When studying functional analysis I’ve been introduced to the concept of algebraic and topologically complementary spaces. Sadly, my textbook offers no example of two subspaces which are algebraically complementary but not topologically.
Now if $X$ is, for convenience, a normed linear space with subspaces $U,V$, then $U$ and $V$ are said to be algebraically complementary if any $x \in X$ has a unique decomposition $x = u_{x}+v_{x}$ with $u_{x} \in U, v_{x} \in V$ If in addition the now well defined mappings $x \mapsto u_{x}, x\mapsto v_{x}$ are continuous, they are also said to be topologically complementary.
It is known that if two subspaces are topologically complementary, they are necessarily both closed. So I do know that for an example we should look at non closed subspaces.
As I’m only familiar with normed spaces, and not yet with general topological vector spaces, it’d help if the example is a normed space.
An easy and educational example would be greatly appreciated!
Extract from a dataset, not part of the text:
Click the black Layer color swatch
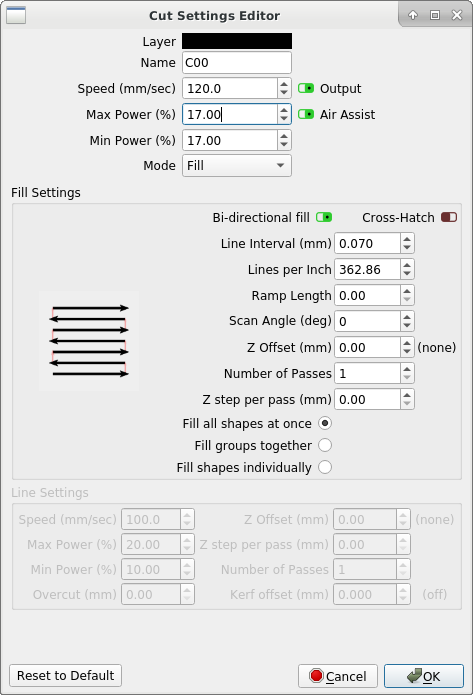Viewport: 473px width, 695px height. (237, 41)
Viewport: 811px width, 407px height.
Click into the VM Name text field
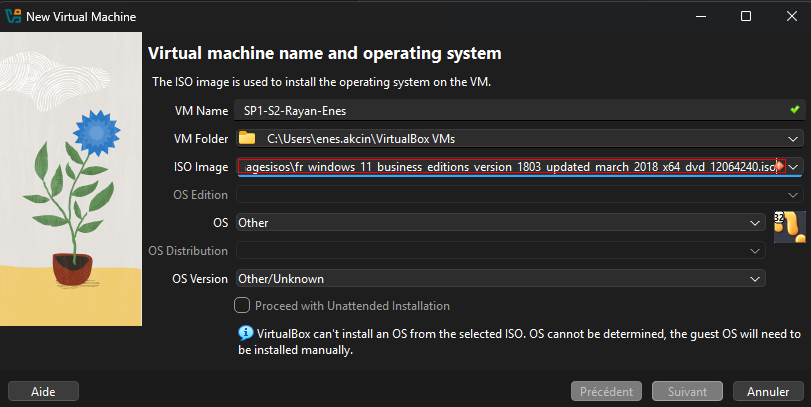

Edit: I think I’ve found a bit of a non constructive example. Let $\mathbb{H}$ be any infinite dimensionalHilbert space with an orthonormal basis $(e_{n})_{n \in \mathbb{N}} $ and consider $U= span\{ (e_{n})_{n \in \mathbb{N}} \}$ the subspace of finite linear combinations of our ONB. Invoking Zorn’s lemma one can find that it has an algebraically complementary subspace $V$, but $U$ is easily seen to be not closed and therefore it can not have a topologically complementary subspace, is this example correct?